**Problem details**
What must be written out is each line from the one holding "Where should I" through the end of the records, word for word, minus any pictures.

(Records from a data collection)
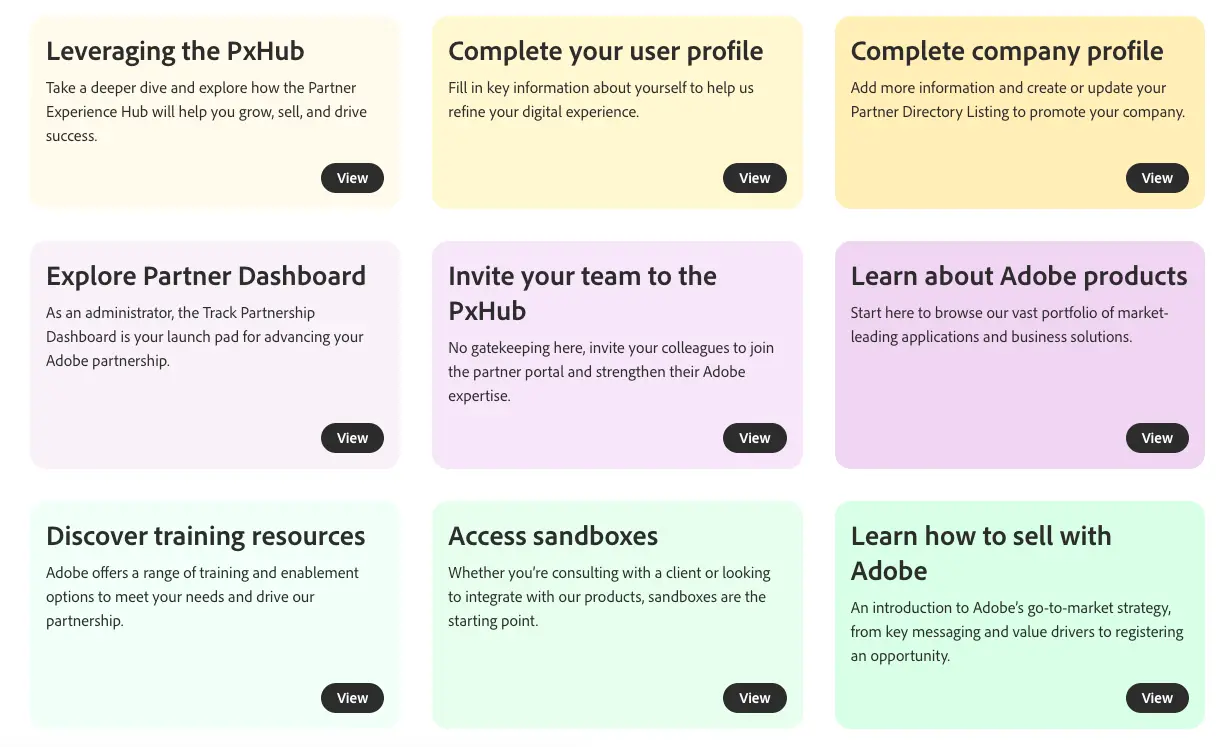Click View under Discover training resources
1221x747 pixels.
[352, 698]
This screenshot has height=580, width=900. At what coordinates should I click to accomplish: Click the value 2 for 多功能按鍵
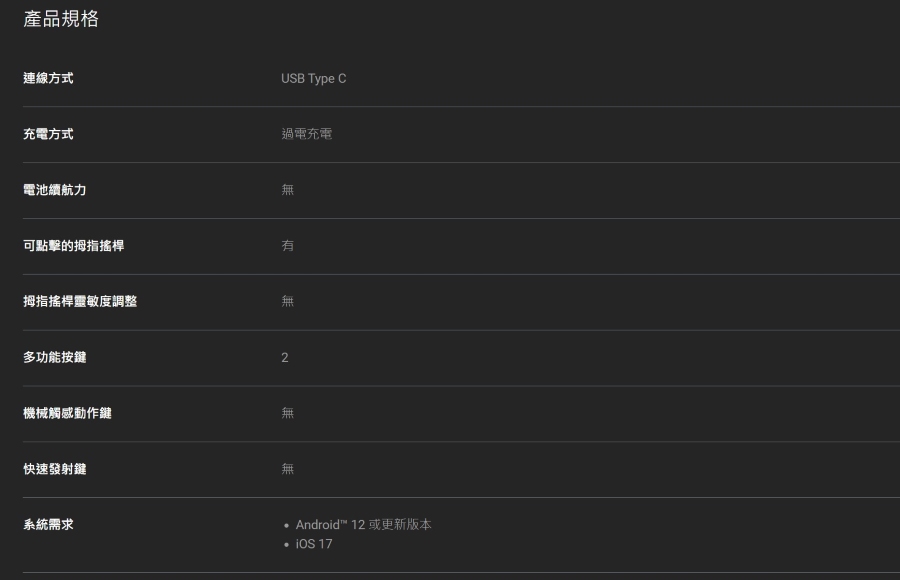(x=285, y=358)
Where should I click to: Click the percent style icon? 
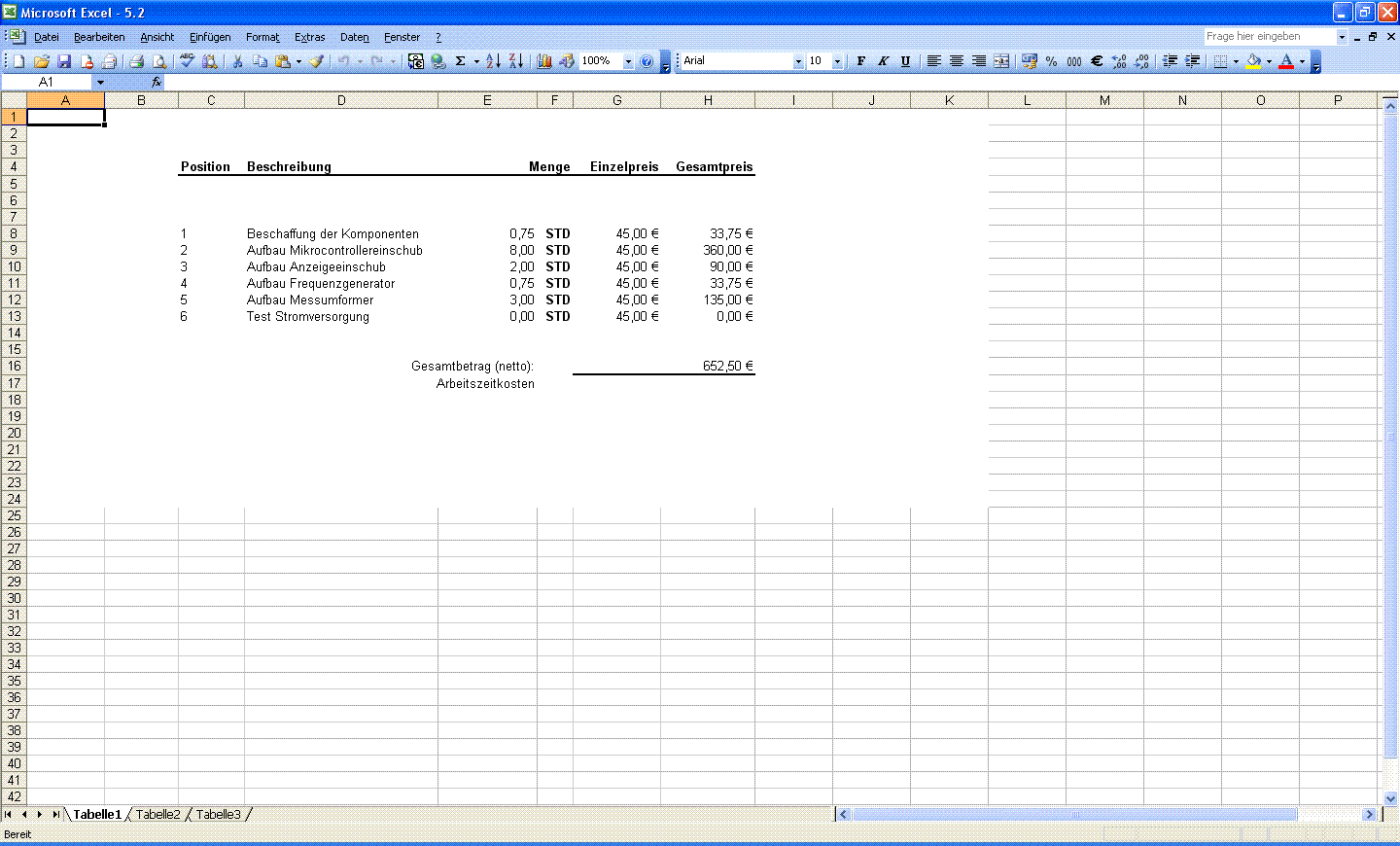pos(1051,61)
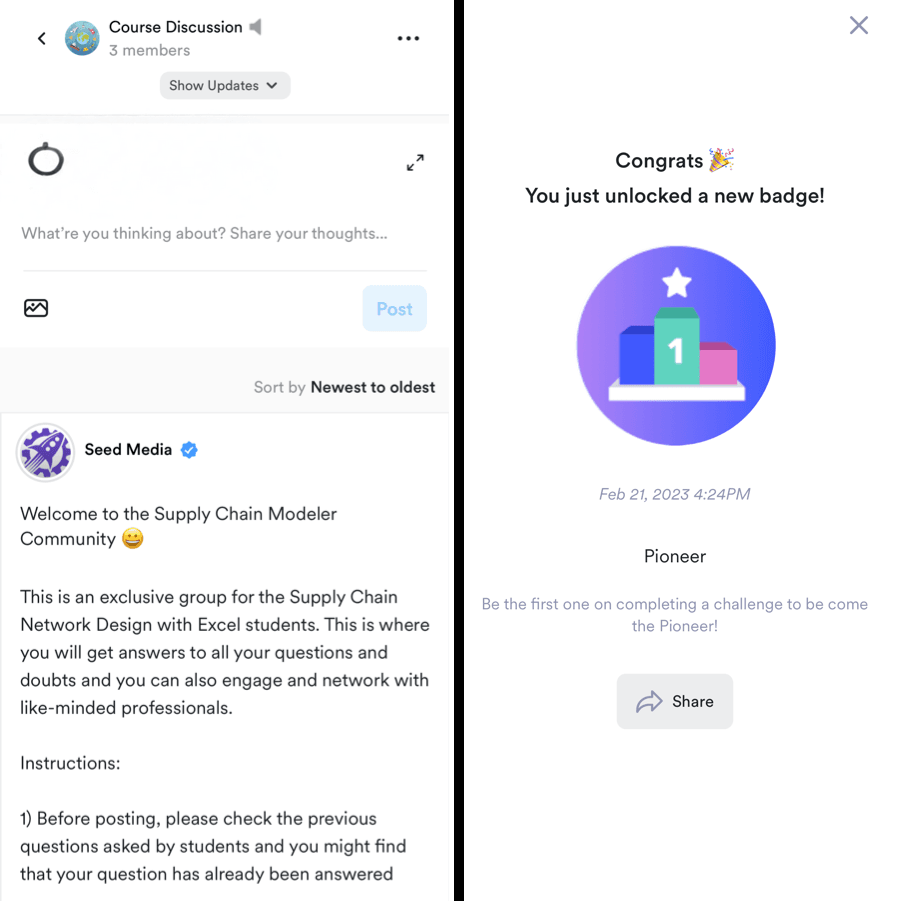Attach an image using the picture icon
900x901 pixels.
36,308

**Answer area**
Where should I click to: Click the percent style icon? 
pos(1051,61)
Attach an image using the picture icon
900x901 pixels.
36,308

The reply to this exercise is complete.